Data for analysis: Begin

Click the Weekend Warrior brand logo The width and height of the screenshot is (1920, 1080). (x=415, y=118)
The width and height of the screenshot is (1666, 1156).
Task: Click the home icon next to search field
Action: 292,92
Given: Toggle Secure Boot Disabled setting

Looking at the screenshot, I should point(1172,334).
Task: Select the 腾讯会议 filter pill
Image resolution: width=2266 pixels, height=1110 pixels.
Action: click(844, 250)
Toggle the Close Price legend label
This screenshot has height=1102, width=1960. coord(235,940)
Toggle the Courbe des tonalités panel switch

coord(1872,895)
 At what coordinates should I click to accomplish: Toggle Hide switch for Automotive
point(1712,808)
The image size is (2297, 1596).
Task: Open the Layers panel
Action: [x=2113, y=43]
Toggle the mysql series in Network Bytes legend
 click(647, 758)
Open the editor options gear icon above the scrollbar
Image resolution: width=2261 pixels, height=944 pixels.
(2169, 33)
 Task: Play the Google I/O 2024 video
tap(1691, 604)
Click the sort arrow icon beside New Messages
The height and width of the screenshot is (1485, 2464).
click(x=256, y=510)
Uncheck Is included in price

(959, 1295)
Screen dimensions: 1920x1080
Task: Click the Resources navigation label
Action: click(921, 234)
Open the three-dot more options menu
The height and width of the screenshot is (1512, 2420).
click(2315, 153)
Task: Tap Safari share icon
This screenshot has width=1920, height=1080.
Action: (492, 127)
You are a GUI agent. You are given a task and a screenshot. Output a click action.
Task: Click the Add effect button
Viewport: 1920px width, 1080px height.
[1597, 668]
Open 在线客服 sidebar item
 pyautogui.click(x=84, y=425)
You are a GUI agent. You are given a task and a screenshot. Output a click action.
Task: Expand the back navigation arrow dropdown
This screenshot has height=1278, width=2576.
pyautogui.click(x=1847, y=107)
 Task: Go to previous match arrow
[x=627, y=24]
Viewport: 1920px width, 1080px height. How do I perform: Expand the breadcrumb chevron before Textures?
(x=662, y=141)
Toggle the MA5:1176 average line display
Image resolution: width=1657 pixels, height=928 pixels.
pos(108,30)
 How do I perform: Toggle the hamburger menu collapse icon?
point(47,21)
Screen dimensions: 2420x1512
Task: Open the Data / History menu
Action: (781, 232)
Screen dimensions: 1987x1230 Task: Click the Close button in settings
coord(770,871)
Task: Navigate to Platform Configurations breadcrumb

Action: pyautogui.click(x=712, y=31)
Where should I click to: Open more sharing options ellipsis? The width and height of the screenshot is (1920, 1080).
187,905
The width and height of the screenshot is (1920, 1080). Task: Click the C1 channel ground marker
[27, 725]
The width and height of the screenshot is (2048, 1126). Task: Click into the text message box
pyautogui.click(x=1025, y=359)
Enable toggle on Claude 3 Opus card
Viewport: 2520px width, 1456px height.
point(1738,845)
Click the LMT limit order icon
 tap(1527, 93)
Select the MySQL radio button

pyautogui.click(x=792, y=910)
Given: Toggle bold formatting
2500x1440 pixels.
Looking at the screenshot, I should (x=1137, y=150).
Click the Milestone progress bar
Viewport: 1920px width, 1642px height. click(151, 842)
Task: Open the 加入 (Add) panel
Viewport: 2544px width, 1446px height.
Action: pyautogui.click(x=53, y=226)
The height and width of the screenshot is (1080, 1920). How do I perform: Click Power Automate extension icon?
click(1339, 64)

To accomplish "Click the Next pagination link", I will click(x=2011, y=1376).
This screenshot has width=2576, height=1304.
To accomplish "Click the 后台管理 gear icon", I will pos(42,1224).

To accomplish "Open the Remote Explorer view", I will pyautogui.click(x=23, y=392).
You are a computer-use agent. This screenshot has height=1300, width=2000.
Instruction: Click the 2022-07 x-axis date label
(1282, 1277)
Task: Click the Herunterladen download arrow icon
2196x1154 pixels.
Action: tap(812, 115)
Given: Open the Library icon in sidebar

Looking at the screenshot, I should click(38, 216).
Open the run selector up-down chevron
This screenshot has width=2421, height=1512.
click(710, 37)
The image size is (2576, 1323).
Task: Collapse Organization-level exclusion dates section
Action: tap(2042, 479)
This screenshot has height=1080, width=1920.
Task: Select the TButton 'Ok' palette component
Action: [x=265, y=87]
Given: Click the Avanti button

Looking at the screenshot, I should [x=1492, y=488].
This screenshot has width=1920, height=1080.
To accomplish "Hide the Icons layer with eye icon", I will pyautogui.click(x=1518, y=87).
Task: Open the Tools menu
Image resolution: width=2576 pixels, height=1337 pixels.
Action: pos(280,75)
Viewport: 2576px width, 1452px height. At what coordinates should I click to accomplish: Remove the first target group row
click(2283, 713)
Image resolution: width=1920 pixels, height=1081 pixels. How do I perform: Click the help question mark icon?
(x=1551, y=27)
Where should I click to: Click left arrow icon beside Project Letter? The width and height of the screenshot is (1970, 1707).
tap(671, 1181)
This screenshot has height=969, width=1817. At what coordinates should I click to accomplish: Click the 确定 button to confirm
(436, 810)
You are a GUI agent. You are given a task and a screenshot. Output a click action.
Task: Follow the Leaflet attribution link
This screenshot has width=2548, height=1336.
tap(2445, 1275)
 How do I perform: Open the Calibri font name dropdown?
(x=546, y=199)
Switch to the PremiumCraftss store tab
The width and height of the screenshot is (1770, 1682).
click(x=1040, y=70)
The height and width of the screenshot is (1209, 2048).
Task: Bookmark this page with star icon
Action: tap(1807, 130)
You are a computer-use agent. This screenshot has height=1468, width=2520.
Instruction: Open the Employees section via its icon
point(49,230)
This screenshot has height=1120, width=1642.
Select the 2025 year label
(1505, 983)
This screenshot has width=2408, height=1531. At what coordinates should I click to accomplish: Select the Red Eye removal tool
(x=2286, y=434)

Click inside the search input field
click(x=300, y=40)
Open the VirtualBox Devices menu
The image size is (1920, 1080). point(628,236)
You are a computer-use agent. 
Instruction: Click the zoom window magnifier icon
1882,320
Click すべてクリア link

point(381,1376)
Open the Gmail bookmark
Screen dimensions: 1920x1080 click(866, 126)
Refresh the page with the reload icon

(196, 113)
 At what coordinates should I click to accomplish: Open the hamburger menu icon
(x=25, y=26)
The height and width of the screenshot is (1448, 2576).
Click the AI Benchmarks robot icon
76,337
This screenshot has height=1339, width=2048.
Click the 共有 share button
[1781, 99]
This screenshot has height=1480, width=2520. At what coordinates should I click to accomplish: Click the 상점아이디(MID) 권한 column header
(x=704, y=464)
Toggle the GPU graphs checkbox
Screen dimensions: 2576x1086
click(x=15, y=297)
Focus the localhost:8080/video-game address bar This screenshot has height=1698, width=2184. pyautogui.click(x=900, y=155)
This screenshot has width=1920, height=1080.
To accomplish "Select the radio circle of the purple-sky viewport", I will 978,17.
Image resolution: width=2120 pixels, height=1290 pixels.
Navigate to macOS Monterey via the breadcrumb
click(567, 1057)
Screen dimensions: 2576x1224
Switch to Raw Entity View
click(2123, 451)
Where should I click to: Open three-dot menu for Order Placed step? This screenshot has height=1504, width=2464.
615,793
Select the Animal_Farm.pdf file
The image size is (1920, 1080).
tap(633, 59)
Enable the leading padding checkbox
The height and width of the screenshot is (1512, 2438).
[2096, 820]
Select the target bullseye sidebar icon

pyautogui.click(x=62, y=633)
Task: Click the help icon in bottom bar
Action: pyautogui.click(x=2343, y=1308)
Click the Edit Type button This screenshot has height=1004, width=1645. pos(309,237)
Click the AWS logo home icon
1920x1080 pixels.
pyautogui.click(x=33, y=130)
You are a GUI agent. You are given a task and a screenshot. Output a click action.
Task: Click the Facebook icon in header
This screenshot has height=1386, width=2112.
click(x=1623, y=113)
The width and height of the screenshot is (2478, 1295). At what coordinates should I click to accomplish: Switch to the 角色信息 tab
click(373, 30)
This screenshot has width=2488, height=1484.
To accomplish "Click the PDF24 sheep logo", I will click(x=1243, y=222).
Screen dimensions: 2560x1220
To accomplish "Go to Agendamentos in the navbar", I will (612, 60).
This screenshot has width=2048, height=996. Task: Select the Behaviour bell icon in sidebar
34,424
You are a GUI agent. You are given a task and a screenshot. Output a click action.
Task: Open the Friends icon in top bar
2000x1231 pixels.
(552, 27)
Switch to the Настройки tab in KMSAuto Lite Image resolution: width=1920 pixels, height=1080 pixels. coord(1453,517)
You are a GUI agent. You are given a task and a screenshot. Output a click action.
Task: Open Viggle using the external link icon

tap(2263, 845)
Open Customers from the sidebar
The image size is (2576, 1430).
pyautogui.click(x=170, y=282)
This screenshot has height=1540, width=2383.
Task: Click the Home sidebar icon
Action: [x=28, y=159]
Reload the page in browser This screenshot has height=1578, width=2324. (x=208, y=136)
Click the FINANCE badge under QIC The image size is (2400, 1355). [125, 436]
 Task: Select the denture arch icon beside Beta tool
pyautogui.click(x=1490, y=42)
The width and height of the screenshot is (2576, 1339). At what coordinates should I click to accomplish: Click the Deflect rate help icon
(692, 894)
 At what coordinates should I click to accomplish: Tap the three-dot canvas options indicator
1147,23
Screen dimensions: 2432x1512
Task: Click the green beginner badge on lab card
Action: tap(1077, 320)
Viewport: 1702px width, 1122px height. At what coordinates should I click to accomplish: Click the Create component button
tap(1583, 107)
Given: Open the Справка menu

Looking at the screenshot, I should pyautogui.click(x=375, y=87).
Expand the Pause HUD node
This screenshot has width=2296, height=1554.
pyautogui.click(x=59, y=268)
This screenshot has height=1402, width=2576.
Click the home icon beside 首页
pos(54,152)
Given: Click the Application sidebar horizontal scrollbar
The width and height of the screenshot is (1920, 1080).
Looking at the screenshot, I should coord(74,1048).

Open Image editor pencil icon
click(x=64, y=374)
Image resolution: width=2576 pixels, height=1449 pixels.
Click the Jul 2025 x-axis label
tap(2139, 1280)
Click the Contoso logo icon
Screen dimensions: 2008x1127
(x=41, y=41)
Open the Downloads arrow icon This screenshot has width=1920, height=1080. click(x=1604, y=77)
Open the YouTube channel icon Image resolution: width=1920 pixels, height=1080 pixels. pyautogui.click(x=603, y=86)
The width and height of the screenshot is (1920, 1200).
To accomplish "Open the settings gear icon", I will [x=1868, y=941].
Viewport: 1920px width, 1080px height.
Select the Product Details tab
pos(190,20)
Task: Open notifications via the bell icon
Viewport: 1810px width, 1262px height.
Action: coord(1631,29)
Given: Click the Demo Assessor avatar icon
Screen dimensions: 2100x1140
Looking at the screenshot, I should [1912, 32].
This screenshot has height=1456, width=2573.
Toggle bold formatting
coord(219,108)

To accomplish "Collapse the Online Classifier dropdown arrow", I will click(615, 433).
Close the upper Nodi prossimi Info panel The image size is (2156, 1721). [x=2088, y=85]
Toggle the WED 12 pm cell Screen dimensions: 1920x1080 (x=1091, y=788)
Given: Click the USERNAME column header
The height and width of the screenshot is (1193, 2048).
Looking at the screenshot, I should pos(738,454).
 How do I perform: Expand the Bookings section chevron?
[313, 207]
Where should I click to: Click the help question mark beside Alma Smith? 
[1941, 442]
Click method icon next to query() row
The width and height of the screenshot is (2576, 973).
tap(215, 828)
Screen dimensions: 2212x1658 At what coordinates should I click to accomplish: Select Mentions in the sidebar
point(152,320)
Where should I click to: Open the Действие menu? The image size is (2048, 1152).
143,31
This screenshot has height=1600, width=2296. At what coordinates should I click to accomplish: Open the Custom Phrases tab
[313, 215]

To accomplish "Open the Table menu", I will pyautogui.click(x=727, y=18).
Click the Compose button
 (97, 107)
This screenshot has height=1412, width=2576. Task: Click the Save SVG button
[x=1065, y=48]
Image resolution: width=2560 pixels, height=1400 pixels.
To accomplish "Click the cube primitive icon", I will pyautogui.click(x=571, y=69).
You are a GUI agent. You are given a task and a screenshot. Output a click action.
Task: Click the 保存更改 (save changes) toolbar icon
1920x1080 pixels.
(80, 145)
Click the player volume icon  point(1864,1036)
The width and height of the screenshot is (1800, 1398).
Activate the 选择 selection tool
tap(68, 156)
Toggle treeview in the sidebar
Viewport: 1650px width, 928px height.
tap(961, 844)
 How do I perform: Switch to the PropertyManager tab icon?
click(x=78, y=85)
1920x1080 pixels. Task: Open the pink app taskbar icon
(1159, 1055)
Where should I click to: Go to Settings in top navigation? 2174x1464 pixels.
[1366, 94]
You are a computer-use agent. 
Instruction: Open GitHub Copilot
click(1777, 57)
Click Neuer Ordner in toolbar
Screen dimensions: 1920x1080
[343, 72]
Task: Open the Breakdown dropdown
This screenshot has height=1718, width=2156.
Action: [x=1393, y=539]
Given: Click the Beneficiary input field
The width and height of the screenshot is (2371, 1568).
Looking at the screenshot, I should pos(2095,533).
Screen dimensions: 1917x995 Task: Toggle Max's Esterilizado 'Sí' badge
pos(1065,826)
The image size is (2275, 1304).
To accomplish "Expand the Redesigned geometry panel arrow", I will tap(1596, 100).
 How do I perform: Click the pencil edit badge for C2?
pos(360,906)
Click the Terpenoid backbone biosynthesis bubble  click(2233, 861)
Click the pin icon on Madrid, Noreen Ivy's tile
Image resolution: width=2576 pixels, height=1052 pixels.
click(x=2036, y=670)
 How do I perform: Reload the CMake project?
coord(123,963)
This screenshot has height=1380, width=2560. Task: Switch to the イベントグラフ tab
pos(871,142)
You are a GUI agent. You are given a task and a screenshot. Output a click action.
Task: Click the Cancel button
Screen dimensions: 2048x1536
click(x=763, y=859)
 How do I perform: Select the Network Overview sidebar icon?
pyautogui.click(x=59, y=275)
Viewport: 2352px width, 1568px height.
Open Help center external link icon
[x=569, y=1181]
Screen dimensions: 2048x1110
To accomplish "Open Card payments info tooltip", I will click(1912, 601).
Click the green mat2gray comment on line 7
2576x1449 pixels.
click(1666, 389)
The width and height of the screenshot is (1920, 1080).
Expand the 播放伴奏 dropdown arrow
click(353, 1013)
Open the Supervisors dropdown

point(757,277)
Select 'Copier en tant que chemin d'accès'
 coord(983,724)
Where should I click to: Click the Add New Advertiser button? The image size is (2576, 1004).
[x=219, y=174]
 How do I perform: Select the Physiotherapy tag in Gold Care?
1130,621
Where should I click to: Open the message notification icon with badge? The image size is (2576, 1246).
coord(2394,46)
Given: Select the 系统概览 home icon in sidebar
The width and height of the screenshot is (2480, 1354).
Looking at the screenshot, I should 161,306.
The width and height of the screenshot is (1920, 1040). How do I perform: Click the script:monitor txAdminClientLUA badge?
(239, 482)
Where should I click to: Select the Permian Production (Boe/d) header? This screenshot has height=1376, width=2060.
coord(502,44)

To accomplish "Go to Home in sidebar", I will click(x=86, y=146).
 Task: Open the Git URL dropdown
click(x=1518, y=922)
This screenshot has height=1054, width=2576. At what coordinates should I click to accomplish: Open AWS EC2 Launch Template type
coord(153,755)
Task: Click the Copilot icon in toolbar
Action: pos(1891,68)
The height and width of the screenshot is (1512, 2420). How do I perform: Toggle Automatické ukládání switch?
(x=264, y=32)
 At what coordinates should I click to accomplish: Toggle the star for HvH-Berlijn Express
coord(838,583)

Data for analysis: End

Action item:
What belongs in the answer is each line of the data that has the word "computer".

Answer for this exercise:
You are a computer-use agent. This screenshot has height=1300, width=2000.
You are a computer-use agent. This screenshot has height=1468, width=2520.
You are a computer-use agent. 
You are a computer-use agent. 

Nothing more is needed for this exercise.